■ Exercise aim:
Looking at the listing below, retype exactly the lines starting at the one containing "Maximize the Konsole window" and ending at the one containing "Viewport: 1404px width, 840px height.", both included, and nothing else.
### Records for this exercise
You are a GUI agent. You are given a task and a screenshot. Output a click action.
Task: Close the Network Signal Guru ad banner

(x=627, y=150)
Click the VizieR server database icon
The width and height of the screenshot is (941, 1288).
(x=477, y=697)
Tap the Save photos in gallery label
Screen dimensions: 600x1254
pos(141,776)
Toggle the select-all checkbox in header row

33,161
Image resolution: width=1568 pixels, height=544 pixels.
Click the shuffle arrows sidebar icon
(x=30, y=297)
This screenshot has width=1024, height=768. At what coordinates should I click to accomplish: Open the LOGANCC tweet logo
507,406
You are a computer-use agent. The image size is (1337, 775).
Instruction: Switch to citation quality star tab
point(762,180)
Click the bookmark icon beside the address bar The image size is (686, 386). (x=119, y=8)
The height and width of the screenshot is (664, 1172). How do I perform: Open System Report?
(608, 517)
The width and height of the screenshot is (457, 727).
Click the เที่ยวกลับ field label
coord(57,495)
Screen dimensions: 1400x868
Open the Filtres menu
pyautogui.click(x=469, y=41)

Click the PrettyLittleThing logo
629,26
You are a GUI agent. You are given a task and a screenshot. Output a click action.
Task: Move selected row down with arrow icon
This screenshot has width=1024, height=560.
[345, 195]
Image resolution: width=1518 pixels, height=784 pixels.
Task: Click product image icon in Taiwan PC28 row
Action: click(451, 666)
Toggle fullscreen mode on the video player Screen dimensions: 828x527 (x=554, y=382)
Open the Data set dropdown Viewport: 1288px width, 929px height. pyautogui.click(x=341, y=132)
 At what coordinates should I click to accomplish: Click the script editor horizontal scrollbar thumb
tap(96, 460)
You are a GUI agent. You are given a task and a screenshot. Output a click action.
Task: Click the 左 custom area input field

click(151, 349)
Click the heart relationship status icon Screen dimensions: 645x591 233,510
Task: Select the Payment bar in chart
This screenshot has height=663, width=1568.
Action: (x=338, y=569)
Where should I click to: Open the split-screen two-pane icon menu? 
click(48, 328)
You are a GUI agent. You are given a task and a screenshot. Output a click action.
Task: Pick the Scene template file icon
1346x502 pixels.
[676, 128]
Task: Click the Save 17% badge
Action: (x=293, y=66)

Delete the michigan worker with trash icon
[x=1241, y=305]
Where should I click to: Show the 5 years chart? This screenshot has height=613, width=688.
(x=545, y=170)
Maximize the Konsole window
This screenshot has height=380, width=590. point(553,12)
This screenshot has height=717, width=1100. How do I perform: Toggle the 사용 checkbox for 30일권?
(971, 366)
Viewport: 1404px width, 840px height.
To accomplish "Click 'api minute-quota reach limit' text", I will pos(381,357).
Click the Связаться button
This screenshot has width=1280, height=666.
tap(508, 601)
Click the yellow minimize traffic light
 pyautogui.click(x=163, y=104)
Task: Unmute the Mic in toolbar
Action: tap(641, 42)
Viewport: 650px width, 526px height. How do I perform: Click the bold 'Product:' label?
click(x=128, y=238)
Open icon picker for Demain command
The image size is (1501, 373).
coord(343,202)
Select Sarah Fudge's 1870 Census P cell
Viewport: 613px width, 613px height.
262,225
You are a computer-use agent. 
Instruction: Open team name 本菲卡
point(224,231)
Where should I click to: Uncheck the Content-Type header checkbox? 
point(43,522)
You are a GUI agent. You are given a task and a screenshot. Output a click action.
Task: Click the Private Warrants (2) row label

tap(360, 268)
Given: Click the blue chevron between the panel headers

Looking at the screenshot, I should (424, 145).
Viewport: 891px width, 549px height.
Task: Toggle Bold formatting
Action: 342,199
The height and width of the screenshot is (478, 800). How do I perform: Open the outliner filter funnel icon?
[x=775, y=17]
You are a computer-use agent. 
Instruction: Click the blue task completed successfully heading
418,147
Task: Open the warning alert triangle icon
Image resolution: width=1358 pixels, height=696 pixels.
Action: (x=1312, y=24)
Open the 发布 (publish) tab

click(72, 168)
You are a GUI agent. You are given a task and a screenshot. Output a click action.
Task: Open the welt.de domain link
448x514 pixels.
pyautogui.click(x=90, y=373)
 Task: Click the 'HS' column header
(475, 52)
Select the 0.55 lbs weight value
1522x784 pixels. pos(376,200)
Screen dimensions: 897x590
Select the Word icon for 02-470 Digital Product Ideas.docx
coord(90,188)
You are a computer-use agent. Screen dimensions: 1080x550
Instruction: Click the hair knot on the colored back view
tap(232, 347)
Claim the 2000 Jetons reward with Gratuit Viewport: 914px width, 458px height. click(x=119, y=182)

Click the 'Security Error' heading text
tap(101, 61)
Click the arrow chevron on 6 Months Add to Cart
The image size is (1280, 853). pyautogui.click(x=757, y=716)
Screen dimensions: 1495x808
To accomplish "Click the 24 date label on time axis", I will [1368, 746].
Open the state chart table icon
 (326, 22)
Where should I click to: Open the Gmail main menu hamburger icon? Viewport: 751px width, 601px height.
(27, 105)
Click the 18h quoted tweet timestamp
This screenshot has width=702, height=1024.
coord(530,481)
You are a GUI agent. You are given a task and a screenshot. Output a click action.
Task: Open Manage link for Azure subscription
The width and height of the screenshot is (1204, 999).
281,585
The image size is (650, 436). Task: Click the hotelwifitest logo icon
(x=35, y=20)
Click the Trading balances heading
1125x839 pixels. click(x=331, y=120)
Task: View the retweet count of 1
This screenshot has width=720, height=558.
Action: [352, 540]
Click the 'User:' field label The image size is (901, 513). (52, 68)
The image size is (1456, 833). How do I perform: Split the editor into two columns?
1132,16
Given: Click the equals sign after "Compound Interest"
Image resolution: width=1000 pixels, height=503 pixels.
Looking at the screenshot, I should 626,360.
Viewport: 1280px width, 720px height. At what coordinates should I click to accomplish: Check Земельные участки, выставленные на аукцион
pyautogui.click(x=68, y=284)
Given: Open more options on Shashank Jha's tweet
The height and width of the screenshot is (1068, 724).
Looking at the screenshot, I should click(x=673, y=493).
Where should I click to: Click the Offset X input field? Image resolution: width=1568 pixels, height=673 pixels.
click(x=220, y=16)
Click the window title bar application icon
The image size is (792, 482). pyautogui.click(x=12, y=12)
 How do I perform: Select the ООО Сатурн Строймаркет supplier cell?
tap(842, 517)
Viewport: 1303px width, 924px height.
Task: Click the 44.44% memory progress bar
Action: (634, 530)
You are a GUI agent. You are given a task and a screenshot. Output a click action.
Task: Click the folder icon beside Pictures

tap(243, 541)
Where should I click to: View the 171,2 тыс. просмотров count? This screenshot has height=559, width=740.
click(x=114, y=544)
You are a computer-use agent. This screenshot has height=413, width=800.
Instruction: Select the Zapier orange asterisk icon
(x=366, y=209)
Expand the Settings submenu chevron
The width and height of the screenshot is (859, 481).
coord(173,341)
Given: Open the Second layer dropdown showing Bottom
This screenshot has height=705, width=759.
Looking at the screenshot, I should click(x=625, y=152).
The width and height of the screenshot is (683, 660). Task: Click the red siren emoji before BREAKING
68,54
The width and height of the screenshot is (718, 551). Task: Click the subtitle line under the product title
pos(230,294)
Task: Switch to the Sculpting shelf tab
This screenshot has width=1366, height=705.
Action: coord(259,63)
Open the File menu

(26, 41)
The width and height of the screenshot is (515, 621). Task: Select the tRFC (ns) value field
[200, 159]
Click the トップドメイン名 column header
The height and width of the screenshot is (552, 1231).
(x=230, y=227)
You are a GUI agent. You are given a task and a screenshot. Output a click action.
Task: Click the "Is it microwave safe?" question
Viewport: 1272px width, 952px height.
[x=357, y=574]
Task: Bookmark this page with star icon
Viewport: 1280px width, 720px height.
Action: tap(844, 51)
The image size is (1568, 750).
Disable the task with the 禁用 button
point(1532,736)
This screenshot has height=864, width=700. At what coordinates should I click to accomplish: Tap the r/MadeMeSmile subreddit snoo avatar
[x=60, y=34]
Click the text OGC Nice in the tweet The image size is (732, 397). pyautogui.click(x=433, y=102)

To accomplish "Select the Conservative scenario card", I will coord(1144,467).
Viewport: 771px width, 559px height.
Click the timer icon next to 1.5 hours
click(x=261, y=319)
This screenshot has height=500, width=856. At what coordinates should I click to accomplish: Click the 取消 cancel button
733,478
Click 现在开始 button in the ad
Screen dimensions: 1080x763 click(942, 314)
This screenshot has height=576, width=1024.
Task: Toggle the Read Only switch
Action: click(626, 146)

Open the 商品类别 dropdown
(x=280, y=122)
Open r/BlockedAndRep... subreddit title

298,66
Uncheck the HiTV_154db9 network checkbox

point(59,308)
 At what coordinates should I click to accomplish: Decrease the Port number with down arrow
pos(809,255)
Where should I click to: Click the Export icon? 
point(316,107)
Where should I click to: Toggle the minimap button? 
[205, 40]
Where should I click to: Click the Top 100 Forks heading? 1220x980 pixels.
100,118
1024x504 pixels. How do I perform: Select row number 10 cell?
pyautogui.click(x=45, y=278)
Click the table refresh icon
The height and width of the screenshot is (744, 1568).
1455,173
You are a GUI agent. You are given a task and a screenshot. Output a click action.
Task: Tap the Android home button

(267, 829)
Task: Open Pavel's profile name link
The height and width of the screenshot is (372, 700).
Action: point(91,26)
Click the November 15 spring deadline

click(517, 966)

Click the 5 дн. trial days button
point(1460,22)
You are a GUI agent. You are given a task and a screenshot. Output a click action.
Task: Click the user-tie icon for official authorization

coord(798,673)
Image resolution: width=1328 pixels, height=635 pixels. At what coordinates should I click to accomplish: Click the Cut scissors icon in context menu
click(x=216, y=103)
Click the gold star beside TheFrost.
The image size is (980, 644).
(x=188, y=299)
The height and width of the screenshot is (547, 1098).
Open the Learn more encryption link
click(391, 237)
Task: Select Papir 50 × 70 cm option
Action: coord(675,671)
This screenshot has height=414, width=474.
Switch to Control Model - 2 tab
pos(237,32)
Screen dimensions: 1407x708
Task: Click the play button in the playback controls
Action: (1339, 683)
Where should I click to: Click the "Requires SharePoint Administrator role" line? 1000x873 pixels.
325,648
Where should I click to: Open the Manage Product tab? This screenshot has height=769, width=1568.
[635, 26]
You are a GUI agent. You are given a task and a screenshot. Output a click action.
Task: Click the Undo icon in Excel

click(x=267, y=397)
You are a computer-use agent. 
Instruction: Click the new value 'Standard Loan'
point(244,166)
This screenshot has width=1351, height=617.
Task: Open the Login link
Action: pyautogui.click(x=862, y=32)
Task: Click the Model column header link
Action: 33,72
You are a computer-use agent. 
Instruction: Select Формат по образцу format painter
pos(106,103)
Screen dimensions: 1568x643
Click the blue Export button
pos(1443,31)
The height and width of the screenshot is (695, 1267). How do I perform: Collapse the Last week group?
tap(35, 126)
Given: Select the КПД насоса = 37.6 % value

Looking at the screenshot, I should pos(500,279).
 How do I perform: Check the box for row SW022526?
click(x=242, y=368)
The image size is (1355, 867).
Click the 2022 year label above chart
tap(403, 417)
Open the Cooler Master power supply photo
######
■ Reply to the exercise:
Maximize the Konsole window
This screenshot has height=380, width=590. point(553,12)
This screenshot has height=717, width=1100. How do I perform: Toggle the 사용 checkbox for 30일권?
(971, 366)
Viewport: 1404px width, 840px height.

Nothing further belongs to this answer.